For most sources, Coveo offers three update operations:

  • Refresh

  • Rescan

  • Rebuild

When you run a source update operation, Coveo looks for and indexes changes in:

For more information on the indexing process, see Indexing Pipeline and Keep an Index Up to Date.

A source update (often a rebuild) may be required to apply some changes made to your source configuration. If so, you will be prompted to launch the required operation on the Sources (platform-ca | platform-eu | platform-au) page.

Refresh

During a refresh operation, Coveo crawls the items and permission models that have been identified by your content system as modified since the last source update. Then, Coveo retrieves the changes and updates your index.

A refresh can be scheduled or launched manually on the Sources (platform-ca | platform-eu | platform-au) page. It’s the update operation with the lowest impact on server resources and performance.

Notes
  • Some sources don’t support refresh operations. Most notably, Web sources perform rescans instead.

  • Some sources do support refresh operations, but have limitations. For instance, a refresh may not retrieve all types of changes, such as deleted items or permission changes. Check the Source Key Characteristics table of the desired source documentation page for details on any limitation.

Rescan

During a rescan operation, Coveo crawls all items in your content system. Then, Coveo re-indexes only the items and permissions that have been modified since the last source update. A rescan is typically used as a safeguard, that is, to index any change that hasn’t been caught by refresh operations due to limitations.

A rescan also deletes items from your index that either:

  • Have been deleted in your content system and therefore haven’t been crawled. If you rarely or never delete your content, see Forbid item deletion during a rescan.

  • Have been marked as deleted in your content system.

A rescan can be scheduled or launched manually on the Sources (platform-ca | platform-eu | platform-au) page. It has a moderate impact on server resources and performance.

Rebuild

During a rebuild operation, Coveo crawls all items in your content system. It then re-indexes all these items.

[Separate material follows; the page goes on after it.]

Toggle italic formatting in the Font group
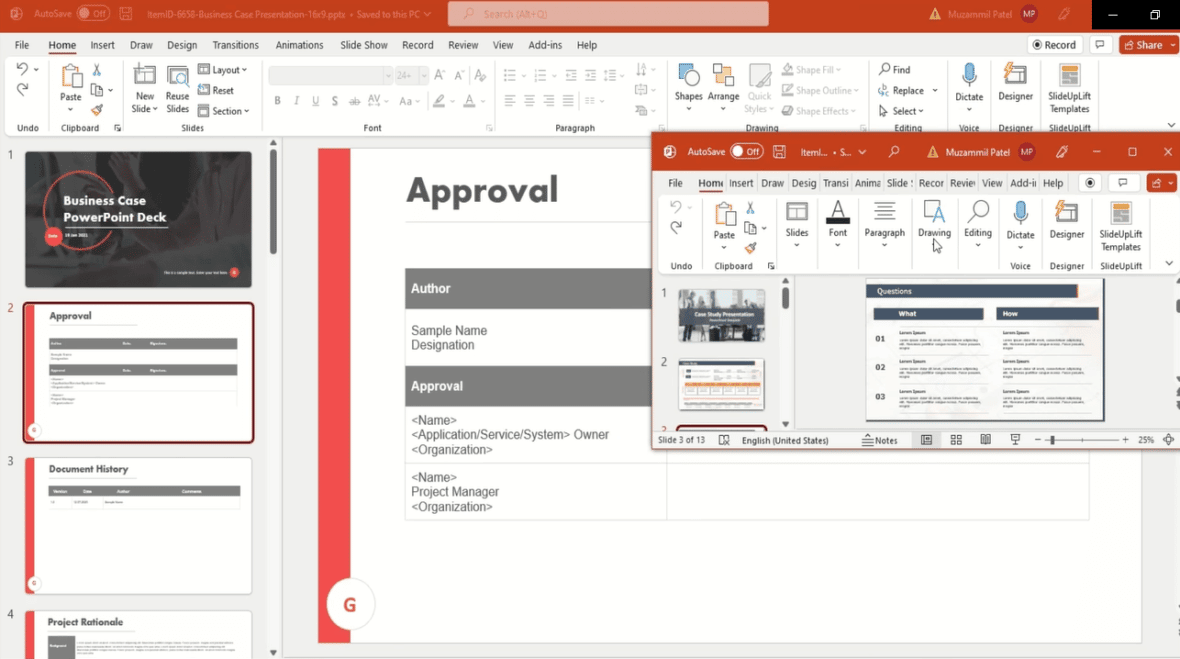Image resolution: width=1180 pixels, height=659 pixels. click(x=295, y=100)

Typically, a rebuild is only necessary following a source configuration change that affects the indexed content.

You can launch a rebuild manually on the Sources (platform-ca | platform-eu | platform-au) page. The process can take several hours or days and has the biggest impact on server resources and performance since it crawls and re-indexes a large number of items. Therefore, for optimal efficiency, you should only launch a rebuild when you’ve made all the desired source or content changes.

Example

You changed the name of a space in your Confluence Cloud instance. A rebuild of your Confluence Cloud source is now necessary because performing a rescan will only detect the change in pages that are created or modified after the name change.

About the update process

During a source update operation, Coveo retrieves the latest version of each item it crawls.

For example, let’s say you launch the rescan of a source of 100 items at 12:00 AM. At 12:01 AM, while Coveo is crawling the 24th item, you edit the 81st item. At 12:02 AM, Coveo crawls the 81st item and indexes the change you’ve made.

Conversely, changes made to items that Coveo has already crawled will only be picked up and indexed by the next update operation.

For example, let’s say you launch the rescan of a source of 100 items at 12:00 AM. At 12:02 AM, while Coveo is crawling the 74th item, you edit the 10th item. At 12:03 AM, Coveo indexes the 100th item, and the rescan operation ends. Later that day, you launch a refresh. The 10th item, which is marked as modified at 12:02 AM, is then crawled and your item change is indexed.